← Product Code [HEX](/submissions/OB/subpart-b%E2%80%94obstetrical-and-gynecological-diagnostic-devices/HEX) · K090324
# ULTRASIGHT HD DIGITAL COLPOSCOPY WITH IMAGESENSE TECHNOLOGY (K090324)
_Sti Medical Systems · HEX · Dec 20, 2010 · Obstetrics/Gynecology · SESE_
**Canonical URL:** https://fda.innolitics.com/submissions/OB/subpart-b%E2%80%94obstetrical-and-gynecological-diagnostic-devices/HEX/K090324
## Device Facts
- **Applicant:** Sti Medical Systems
- **Product Code:** [HEX](/submissions/OB/subpart-b%E2%80%94obstetrical-and-gynecological-diagnostic-devices/HEX.md)
- **Decision Date:** Dec 20, 2010
- **Decision:** SESE
- **Submission Type:** Traditional
- **Regulation:** 21 CFR 884.1630
- **Device Class:** Class 2
- **Review Panel:** Obstetrics/Gynecology
## Indications for Use
UltraSightHD™ with ImageSense™ is a digital colposcope designed to image the cervix and lower genital tract under illumination and magnification. Colposcopy is indicated for women with an abnormal Pap smear in order to affirm normality or detect abnormal appearances consistent with neoplasia, often with directed biopsy. OpacityViewer™ is an ImageSense™ digital filter for displaying areas of acetowhitening. It is a tool that should NOT be used as a substitute for a thorough colposcopic evaluation.
## Device Story
Digital colposcope for imaging cervix/lower genital tract under illumination/magnification. Captures high-resolution digital images; utilizes integrated image quality assessment algorithms for focus/contrast. ImageSense™ suite includes UltraGreen™ filter for contrast enhancement and Acetowhite OpacityViewer™ for acetowhitening visualization. OpacityViewer™ compares pre- and post-acetic acid application images to generate a difference map using a gradient color scale (blue to red). System includes two LCDs for display/user interface; supports annotation, filtering, and storage via DICOM to external PACS. Used in clinical settings by healthcare providers. Does not identify neoplasia; biopsy remains required. Benefits include enhanced visualization of tissue changes during colposcopy.
## Clinical Evidence
No clinical studies were conducted to demonstrate improved clinical performance of the OpacityViewer filter. Clinical studies were limited to validation of image registration. Bench testing included electrical safety, electromagnetic compatibility, optical radiation, resolution, distortion, illumination variance, image registration, color difference map range, and mechanical subsystem performance.

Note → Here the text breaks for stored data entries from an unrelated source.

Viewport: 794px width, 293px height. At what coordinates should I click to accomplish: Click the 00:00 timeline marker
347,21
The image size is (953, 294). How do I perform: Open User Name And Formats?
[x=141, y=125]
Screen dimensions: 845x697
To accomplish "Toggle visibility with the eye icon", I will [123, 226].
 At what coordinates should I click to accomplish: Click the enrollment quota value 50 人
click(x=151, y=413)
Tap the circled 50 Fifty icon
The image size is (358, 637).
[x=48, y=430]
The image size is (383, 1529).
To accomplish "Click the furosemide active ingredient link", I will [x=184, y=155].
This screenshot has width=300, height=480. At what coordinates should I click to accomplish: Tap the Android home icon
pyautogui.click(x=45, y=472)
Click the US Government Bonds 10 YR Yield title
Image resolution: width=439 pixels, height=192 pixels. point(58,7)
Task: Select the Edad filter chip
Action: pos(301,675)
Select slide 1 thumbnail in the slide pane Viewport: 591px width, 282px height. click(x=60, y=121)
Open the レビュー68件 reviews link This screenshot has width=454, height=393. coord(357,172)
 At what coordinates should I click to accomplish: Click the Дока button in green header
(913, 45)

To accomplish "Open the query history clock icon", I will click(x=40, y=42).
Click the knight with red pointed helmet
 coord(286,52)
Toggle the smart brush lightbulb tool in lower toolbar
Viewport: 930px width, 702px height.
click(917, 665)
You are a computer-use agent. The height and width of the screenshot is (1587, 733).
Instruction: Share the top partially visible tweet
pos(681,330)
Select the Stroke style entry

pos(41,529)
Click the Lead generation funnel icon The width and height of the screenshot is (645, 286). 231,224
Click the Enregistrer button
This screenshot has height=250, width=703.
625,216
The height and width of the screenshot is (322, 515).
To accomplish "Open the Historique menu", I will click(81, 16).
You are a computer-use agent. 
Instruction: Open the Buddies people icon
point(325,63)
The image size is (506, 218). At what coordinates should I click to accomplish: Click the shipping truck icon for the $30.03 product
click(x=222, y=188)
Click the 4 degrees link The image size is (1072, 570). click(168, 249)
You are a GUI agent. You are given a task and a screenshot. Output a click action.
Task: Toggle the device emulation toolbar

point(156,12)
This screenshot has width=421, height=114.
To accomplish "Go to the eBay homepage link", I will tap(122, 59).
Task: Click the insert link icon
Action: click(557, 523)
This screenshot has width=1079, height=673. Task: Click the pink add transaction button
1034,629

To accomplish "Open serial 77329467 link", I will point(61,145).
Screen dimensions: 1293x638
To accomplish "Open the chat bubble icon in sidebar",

## Technological Characteristics
Digital colposcope with integrated illumination and optical subsystem. Features two LCDs for video/UI. Connectivity via DICOM for PACS integration. Software includes image processing (UltraGreen filter, Acetowhite OpacityViewer) and image quality assessment algorithms. Non-patient contacting; no biocompatibility testing required.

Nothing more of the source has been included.